= Timothy F. H. Allen =

British botanist and academic

Timothy F. H. Allen (July 6, 1942 - May 1, 2025) was a British botanist and former professor of Botany and Environmental Studies at the University of Wisconsin–Madison. Allen was a leader in the fields of hierarchy theory, systems theory, and complexity.

== Biography ==
Timothy Allen was born in 1942 in South Croydon, Surrey, U.K, and since the 1970s was a permanent U.S. resident. He received his B.Sc. in 1964 and his Ph.D. in 1968, both at the University College North Wales of the University of Wales, Bangor, in North Wales.

Starting in 1964, Allen worked for four years as a demonstrator at the School of Plant Biology of the University College North Wales. This was followed by two years as a lecturer in the Department of Biological Science at the University of Ife in Nigeria. In 1970 he went to the United States and became an assistant professor at the Department of Botany of University of Wisconsin–Madison, being named professor in 1981. In 1980 he joined the faculty of the Department of Integrated Liberal Studies, and as member of the faculty of the Institute for Environmental Studies, Conservation and Land Management Programs. In 1988–89 he was a visiting professor at the Department of Anthropology and Cybernetic Systems at the San Jose State University.

In 2008–2009, Allen was president of the International Society for the Systems Sciences. He is also a member of the scientific advisory board of the Integral Science Institute.

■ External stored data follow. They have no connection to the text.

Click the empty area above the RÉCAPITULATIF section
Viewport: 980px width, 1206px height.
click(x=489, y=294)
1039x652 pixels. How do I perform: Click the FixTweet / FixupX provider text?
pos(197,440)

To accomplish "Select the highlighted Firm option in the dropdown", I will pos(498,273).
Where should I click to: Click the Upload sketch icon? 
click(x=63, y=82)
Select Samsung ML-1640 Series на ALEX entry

Timothy Allen's research interests haven been in the fields: theory of complex systems and ecology, in particular hierarchy theory and problems of scale; epistemology for biological systems; resource use and biosocial dynamics; narrative in science.

== Works ==
===Books===
- 1982. Hierarchy : perspectives for ecological complexity. With Thomas B. Starr. Chicago : University of Chicago Press.
- 1986. A Hierarchical Concept of Ecosystems. With R.V. O'Neill, D. DeAngelis and J. B. Waide. Princeton : Princeton University Press.
- 1992. Toward a unified ecology. With Thomas W. Hoekstra. New York : Columbia University Press.
- 1996. Hierarchy theory : a vision, vocabulary, and epistemology. With Valerie Ahl, illustrated by Paula Lerner. New York : Columbia University Press.
- 2003. Supply-side sustainability. With Joseph A. Tainter and Thomas W. Hoekstra. New York : Columbia University Press.

===Selected articles===
- 1991. "The role of heterogeneity in scaling of ecological systems under analysis". With T.W. Hoekstra. In: J. Kolasa, and S.T.A. Pickett (Eds.). Ecological heterogeneity. Springer-Verlag. pp. 47–68.
- 1993. "The problem of scaling in ecology". With A. King et al. In: Evolutionary Trends in Plants 7:3-8.
- 1991. "Improving predictability in networks: system specification through networks." With R.V. O'Neill. In: M. Higashi and T.P. Burns (eds). Theoretical studies of ecosystems: the network perspective.Cambridge. pp. 101–114.